George Leef’s latest Martin Center column asks college graduates whether they really want to go to grad school.

Many college graduates think to themselves, “I don’t have any immediate job prospects that are attractive and I can easily get into grad school with the chance of eventually getting my PhD and then a tenured professorship; I guess that’s what I’ll do.”

If you know anyone in that situation, do him or her a big favor by suggesting a new book by Georgetown University philosophy professor Jason Brennan: Good Work If You Can Get It.

This year (at least before COVID-19 struck us), about 80,000 students were planning to begin doctoral programs, but, Brennan cautions, “most are destined for disappointment.” That is because only about 20 percent of those students will ever obtain any faculty position, much less the coveted tenured professorship at a good school. He wrote the book to guide the many would-be professors who are “clueless, naïve, and misinformed about what grad school and academia are really like.”

There has been a crying need for a book like this for many years.

Something needs to offset the perverse incentives that current professors have to encourage as many sharp students as possible to consider going for a PhD and the benefits it might bring.
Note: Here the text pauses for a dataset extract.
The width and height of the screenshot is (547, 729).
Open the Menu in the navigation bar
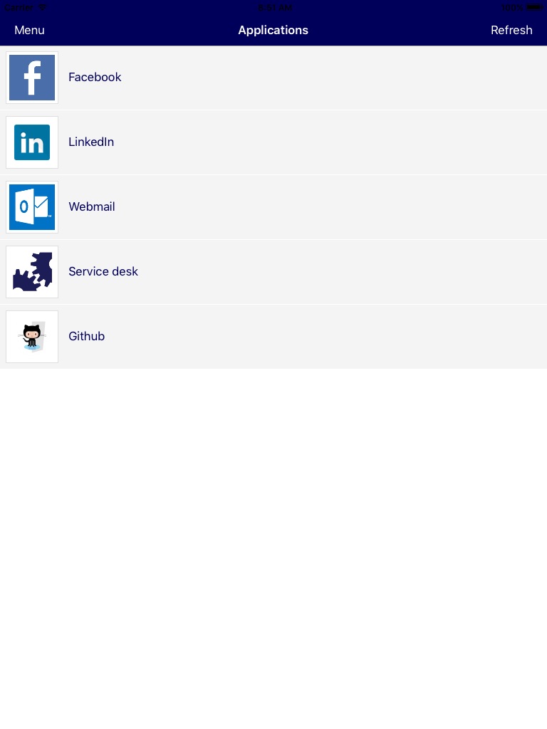[x=29, y=30]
After all, grad students are themselves a valuable resource for senior faculty, who often give students an unrealistically optimistic view of the path ahead of them.

In the U.S., the PhD is poorly suited to students who thirst for self-discovery and personal enrichment.

It is a professional credential meant to train new college faculty. If you don’t relish the prospect of spending loads of time doing what faculty members are expected to do—teach, grade, counsel, and write, write, write—then you should try something else, Brennan advises.